J’y trouve une autre sorte de lois où la réserve est exprimée, où l’éventualité de la révision est formellement prévue, et où le législateur a eu soin de dire que la loi cessera d’avoir force obligatoire à telle époque. Ici il n’y a pas de doute.

Mais voici le troisième cas où le doute se présente : c’est lorsque je découvre une loi qui prévoit une révision, et où le législateur n’a pas expressément ajouté : « la révision n’arrivant pas tel jour, la loi cessera d’être obligatoire ; » ici il y a doute et nous ne sommes plus dans le premier ni dans le deuxième cas que j’ai signalé.

C’est à cette troisième espèce de lois qu’appartient la loi sur la garde civique. Le congrès n’a pas voulu dire que la loi était définitive, il n’a pas voulu dire qu’elle n’était que provisoire, il s’est placé dans un mezzo termine.

En présence du doute, que devait faire le ministère de l’intérieur ? Je crois qu’il a agi très sagement en consultant le pouvoir législatif sur la question qui résulte de l’article 101 du décret du congrès.

En présence de deux opinions que 1’on peut très bien soutenir, il devait provoquer une mesure politique, il devait s’adresser à la législature.

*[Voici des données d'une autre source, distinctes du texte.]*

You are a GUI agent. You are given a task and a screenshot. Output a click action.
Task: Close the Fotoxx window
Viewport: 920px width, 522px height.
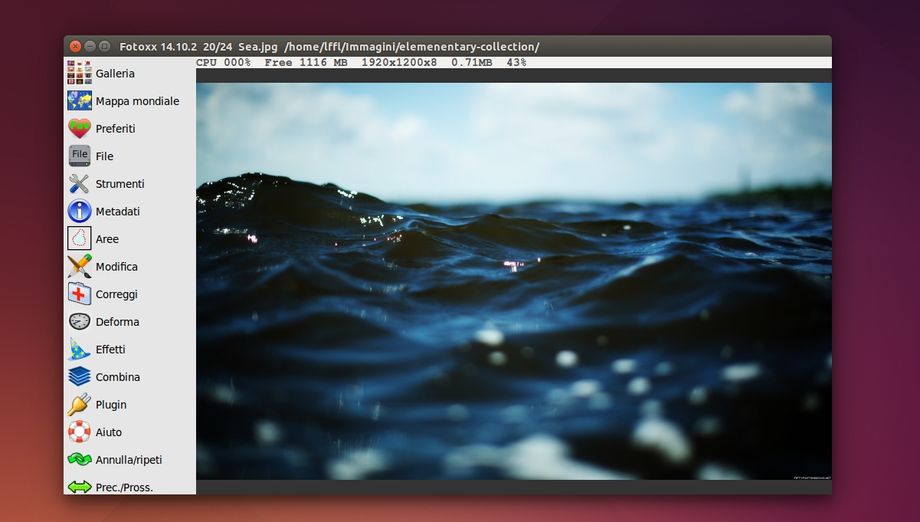pyautogui.click(x=75, y=46)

Maintenant je me demande comment nous pouvons faire cesser le doute ? Je crois que la question préalable fera cesser le doute pour la majorité de cette chambre, mais qu’elle ne le fera pas cesser législativement, de sorte que, si vous croyez la loi inutile, vous serez néanmoins forcés de voter une loi, c’est-à-dire de formuler la question préalable en loi, et de porter cette question préalable ainsi formulée devant le sénat ; car évidemment les autres branches du pouvoir législatif doivent être consultées.

Elles doivent d’autant plus l’être, que la décision que vous prendrez aujourd’hui isolément sera en contradiction avec des précédents législatifs : vous avez décidé dans la dernière session que pour un cas semblable, il était nécessaire que la législation fut provoquée pour rester obligatoire ; aujourd’hui pouvez-vous par une décision isolée, par une décision prise dans cette enceinte seulement, pouvez-vous déclarer que la législature toute entière a été dans l’erreur l’année dernière ?

Vous pressentez, messieurs, quels inconvénients résulteraient du doute s’il n’était pas résolu législativement. La garde civique impose aux citoyens des obligations très onéreuses ; on s’emparera du doute pour se refuser à remplir ces obligations, vous aurez des conflits perpétuels qui se renouvelleront pendant plusieurs mois, et force sera au gouvernement de s’adresser à vous pour les faire cesser.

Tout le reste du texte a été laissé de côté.